■ Extract provided:
• • •
Once upon a time, in about 1776, the dashing Italian Count Alessandro Giuseppe Antonio Anastasio Volta fell to watching the gas bubbles that rose to the surface on the stunning Lake Maggiore.
Now, he thought to himself, what is that all about?
There was only one way to find out. Collect the gas and test it. And it was in this way that he uncloaked methane for the very first time.
It was generated from the rotting plants that lay at the bottom of the lake. Now scientists say plants sink to the bottom of the lake and begin to shed all their chemical signs of life: the oxygen, the iron, the nitrate and so on.
This causes a build up of hydrogen and carbon dioxide. And the final housekeepers of decay are methanogens: helpful microbes who make it all go away and leave methane in their wake.
As with any messy clear-up job there’s always a price to pay. The resultant gas has a few side-effects.
The most obvious one is the smell. Methane is not one of Mother Earth’s most edifying perfumes. It is a constituent of the flatulent gases of many mammals, especially those with more than one stomach.
We all have our stories, don’t we?
One day I was running in the forest, my only companion the dog, when the turbulence of my activity made venting a necessity. I resisted as long as I could: but heck, I was in the middle of a deserted forest with no-one for miles around to hear me; my dog would meet my contribution with all the appreciation of a connoisseur for a fine wine’s bouquet.
In a comedy whoopee-cushion moment I succumbed, the robust sound reverberating round the forest.
Whereupon the runner who had been just behind me overtook with athletic stride, widening the gap between us with something akin to panic.
• • •
■ Data rows:
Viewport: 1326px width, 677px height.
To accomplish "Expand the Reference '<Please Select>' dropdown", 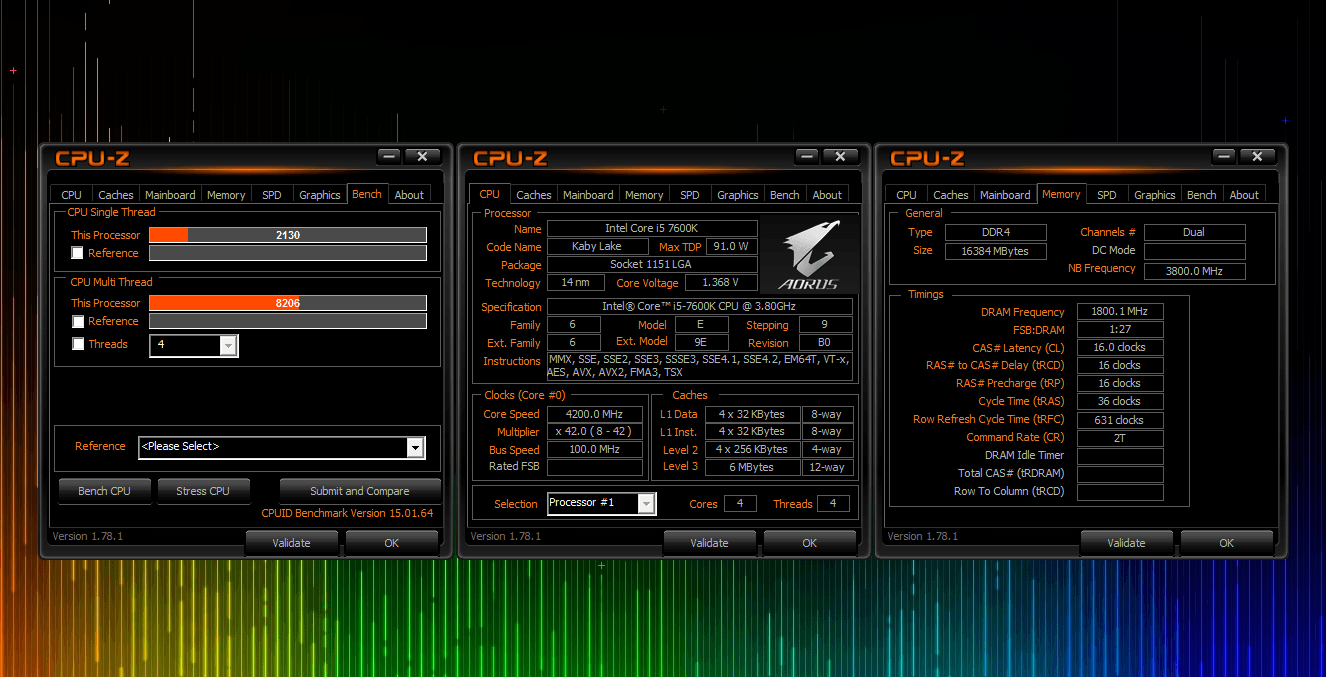I will pos(415,447).
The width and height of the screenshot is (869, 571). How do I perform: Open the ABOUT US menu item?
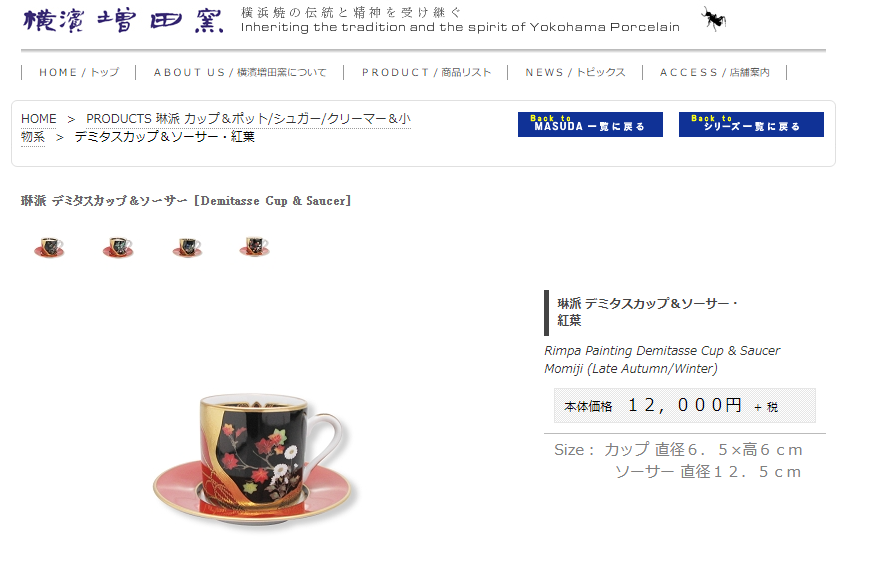[240, 73]
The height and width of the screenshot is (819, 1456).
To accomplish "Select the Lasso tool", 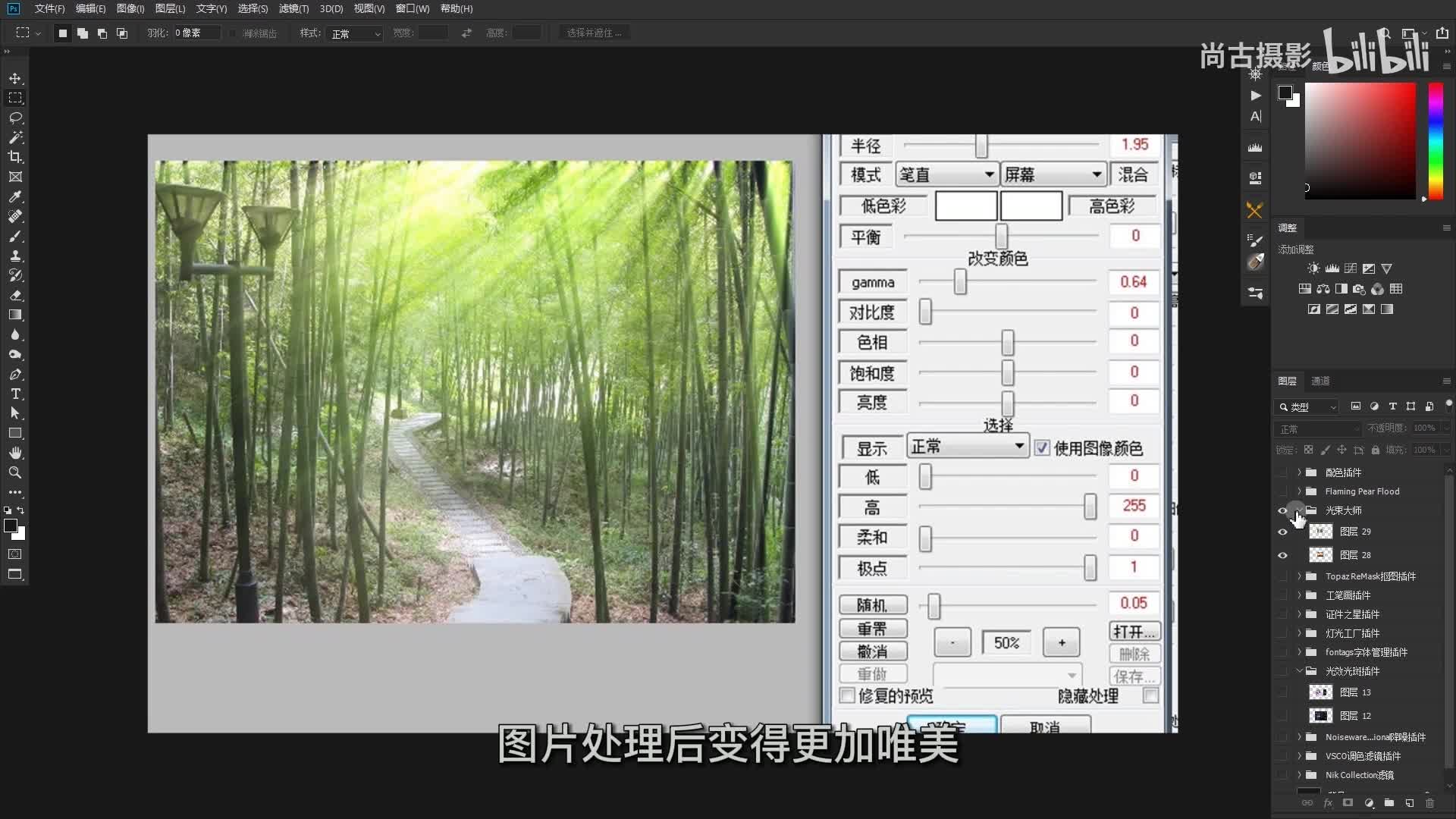I will [x=15, y=118].
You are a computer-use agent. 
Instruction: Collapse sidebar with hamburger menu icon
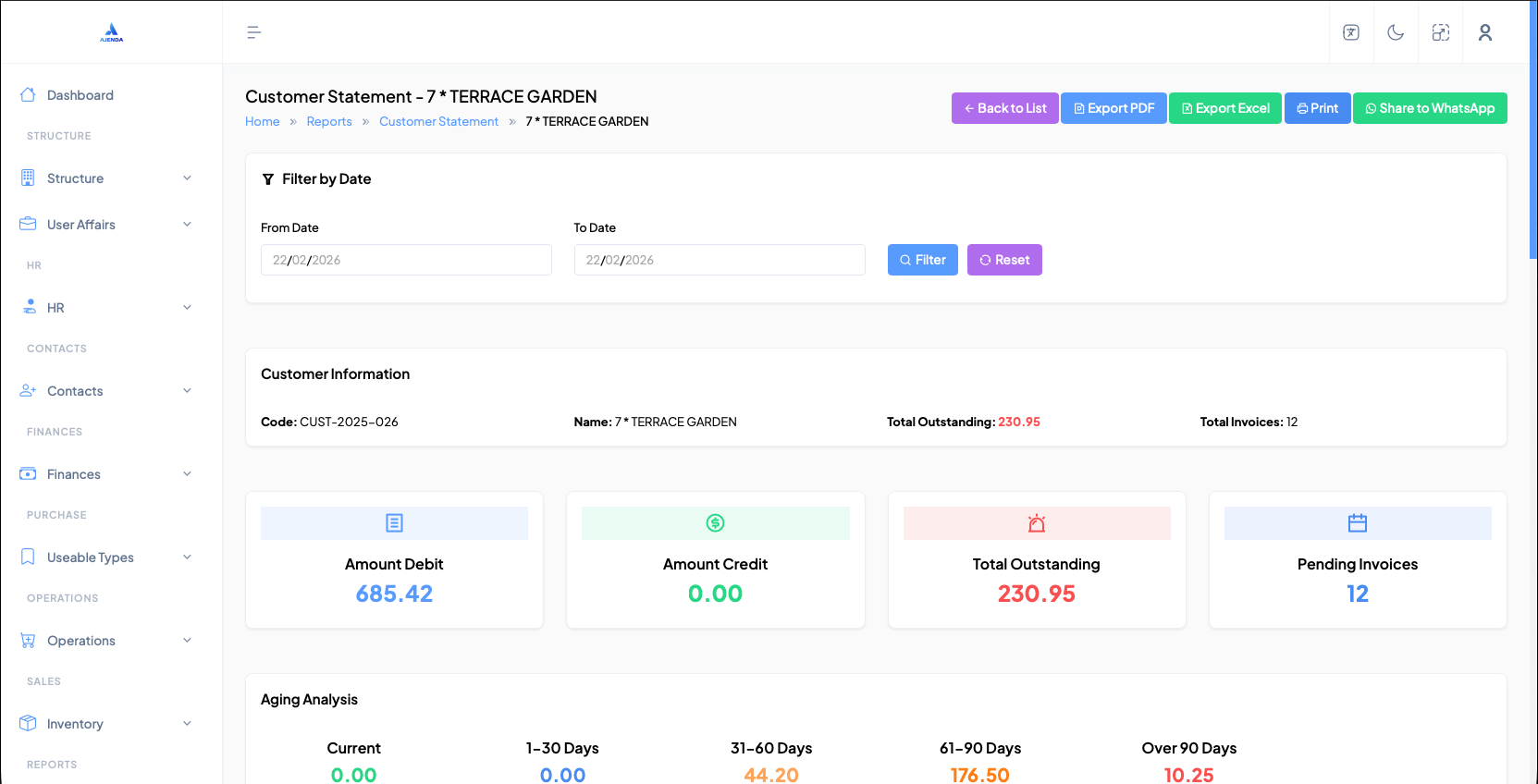coord(253,32)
• • •
■ Given task A:
List every given name, leaving out the surname, that the piece on methane uses for the Italian count.
■ Given task B:
Carry on the piece on methane from where it stops.
The data has no connection to the piece on methane.

■ Result A:
Alessandro, Giuseppe, Antonio, Anastasio

■ Result B:
He needn’t have worried. Odds indicate that for every nine adults only five of them will have the microbes which create the offending gas, and even then methane constitutes ten per cent or less of the exiting wind.
Now cows: they’re a different kettle of fish all together.
Cows emit vast amounts of methane: primarily through belching, but a goodly amount through good, old-fashioned flatulence. It seems they are venting tens of gallons of the stuff each, daily.
And this constitutes quite a problem for the greenhouse-gas dilemma. New Zealand’s cows and livestock contribute 34 per cent of its greenhouse gases. Even in Britain 25-30 per cent of its methane comes from cows.
Welsh scientists at the University of Aberystwyth are busily prescribing garlic, which attacks those little methanogens. Early findings indicate the garlic appears to decrease methane by half.
But this gas is not all mundane flatulence and factfinding. It has fuelled many things in its time, and this includes conspiracy theories.
Aliens, for one.
The extra terrestrial theory goes like this: methane in the atmosphere of any planet doesn’t just stay there. Its amounts will dwindle unless there is life to make it large.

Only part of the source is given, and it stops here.